Nigerian Stock Exchange
- Type: Stock exchange
- Location: Lagos, Lagos State, Nigeria
- Founded: 1961
- Owner: Nigerian Exchange Group Plc.
- Key people: Temi Popoola
- Currency: Naira (₦)
- No. of listings: 328
- Market cap: ₦131 trillion (April 10, 2026)
- Indices: NGX All-Share NGX Premium NGX 30 NGX 50 NGX Corporate Governance Index NGX Banking NGX Consumer Goods
- Website: ngxgroup.com

= Nigerian Exchange Group =

Stock exchange located in Lagos, Nigeria

The Nigerian Stock Exchange (NGX), now Nigerian Exchange Group, is an integrated stock exchange group in Africa founded in 1961 in Lagos. Following the demutualization of the NSE in 2021, NGX Group now has 3 subsidiaries - Nigerian Exchange Limited (NGX), the operating exchange; NGX Regulation (NGX RegCo, the independent regulation company; and NGX Real Estate (NGX RelCo). The operating exchange, NGX, is a multi-asset exchange with 393 listed securities, comprising 151 listed companies (8 Premium Board, 133 Main Board, 7 Growth Board and 3 ASeM companies), 157 Fixed Income securities, including Green Bonds and Sukuk (106 FGN, 8 State and 43 Corporate Bonds), 12 Exchange Traded Products, 4 Index Futures and 69 Memorandum listings, as at September 12, 2024.

== Mission ==
The NGX mission is to enable businesses and investors to have reliable access to capital and provide secure saving systems and structure for effective and efficient business operations.

==History==
The Nigerian Stock Exchange was initially founded on September 15, 1960 as the Lagos Stock Exchange. The exchange is the oldest existing stock exchange in West Africa. There were seven subscribers to the Exchange's Memorandum of Association: R.S.V. Scott, representing C.T. Bowring and Co. Nigeria Ltd.; Chief Theophilus Adebayo Doherty; John Holt Ltd; Investment Company of Nig. Ltd.(ICON); Sir. Odumegwu Ojukwu; Chief Akintola Williams; and Otuoraha Enajewe Henry
.

* Data extract:
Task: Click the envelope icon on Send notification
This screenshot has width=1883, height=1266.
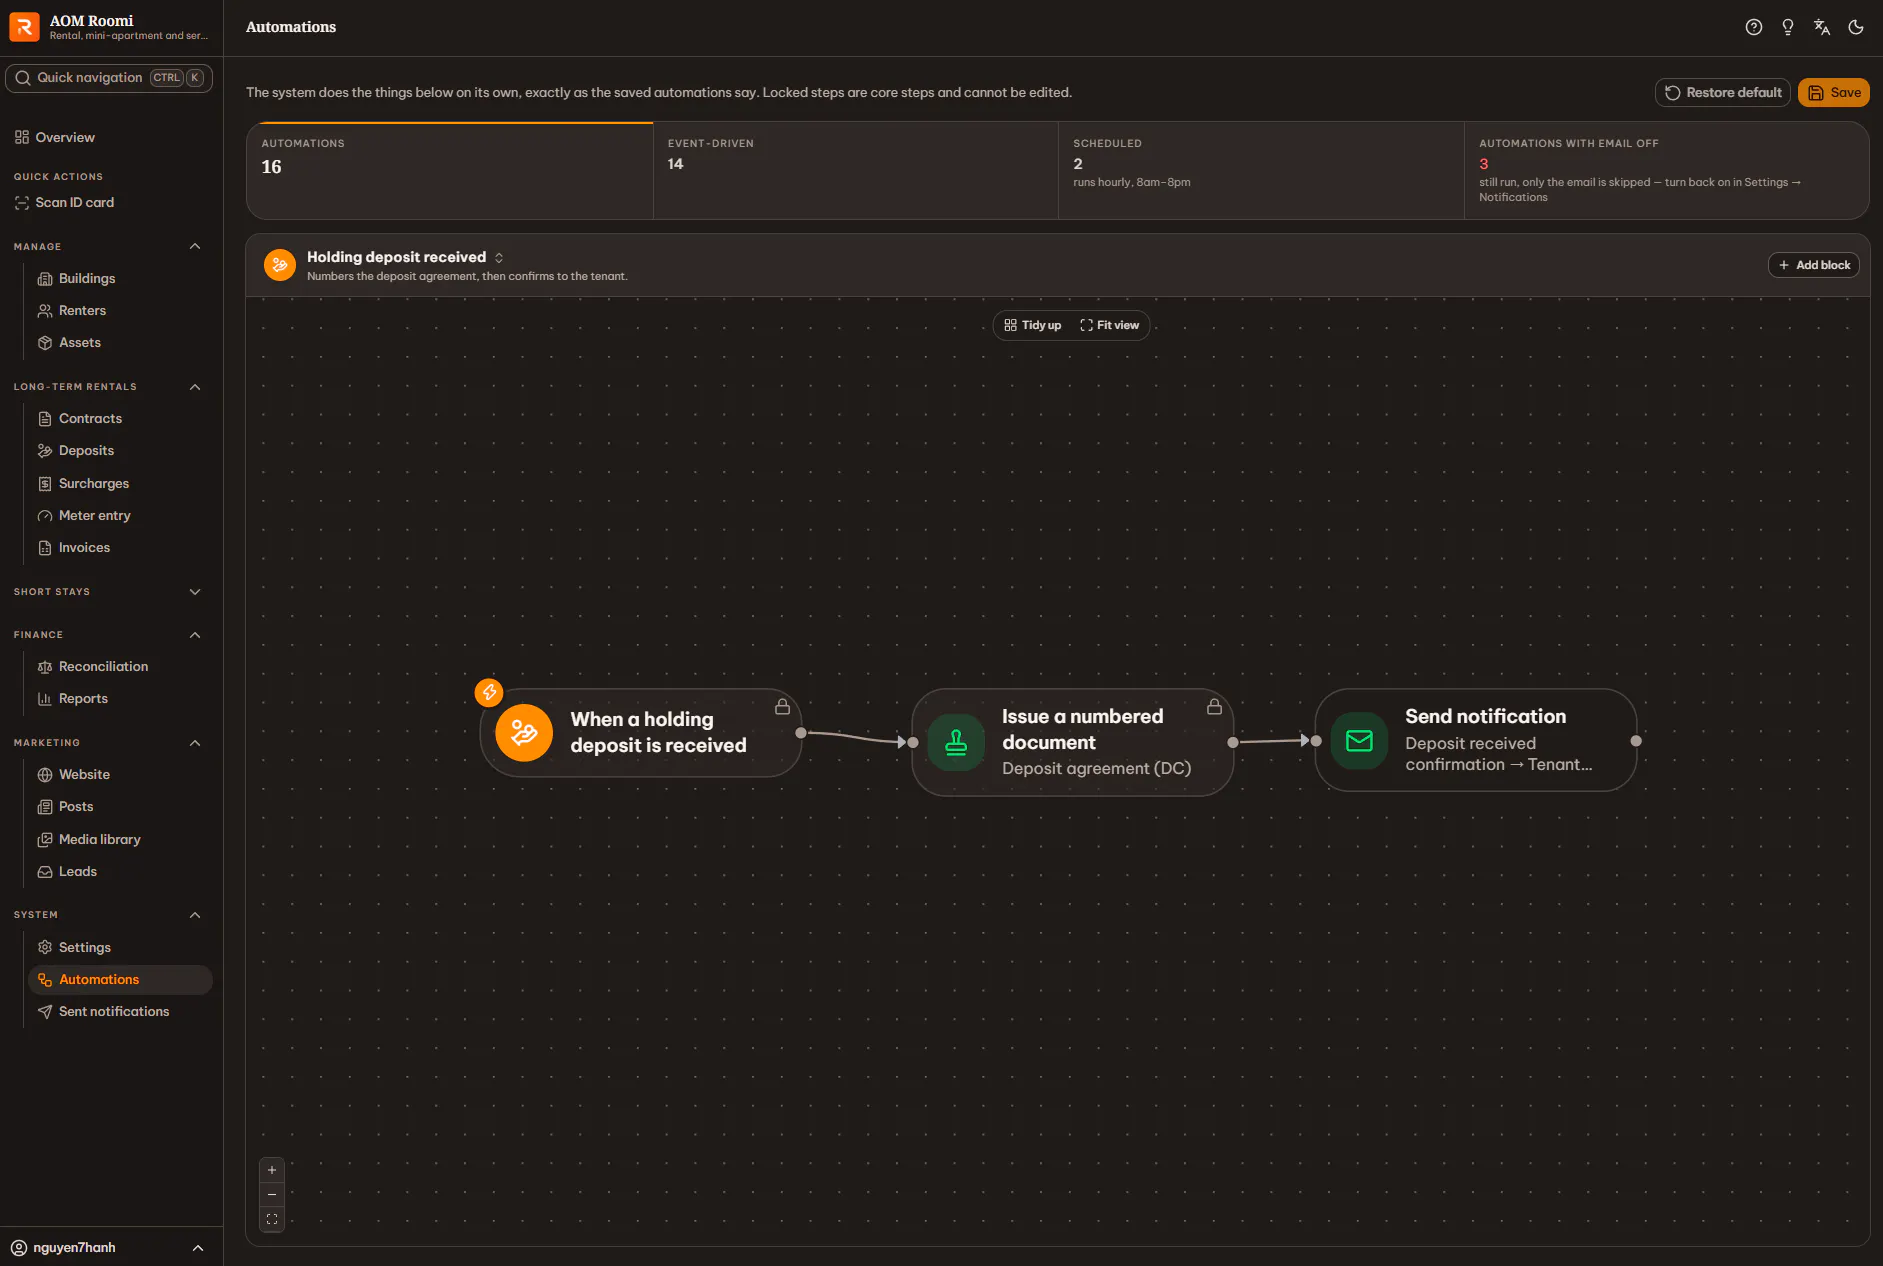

* Work instructions: Pick up the Nigerian Stock Exchange article after its last sentence and keep writing it.

* Response for this exercise:
Operations began officially on August 25, 1961, with 19 securities listed for trading. However, informal operations had commenced earlier in June 1961. Operations were initially conducted inside the Central Bank building with four firms as market dealers: Inlaks, John Holt, C.T. Bowring, and ICON (Investment Company of Nigeria). The volume for August 1961, was about 80,500 pounds and it rose to about 250,000 pounds in September of the same year with the bulk of the investments in government securities. In December 1977 it became known as The Nigerian Stock Exchange, with branches established in some of the major commercial cities of the country.

In 2021, the demutualisation of the NSE was initiated which led to the emergence of the Nigerian Exchange Group (NGX Group) Plc and three subsidiaries – Nigerian Exchange Limited (NGX), NGX Regulation Limited (NGX RegCo), and NGX Real Estate Limited (NGX RelCo).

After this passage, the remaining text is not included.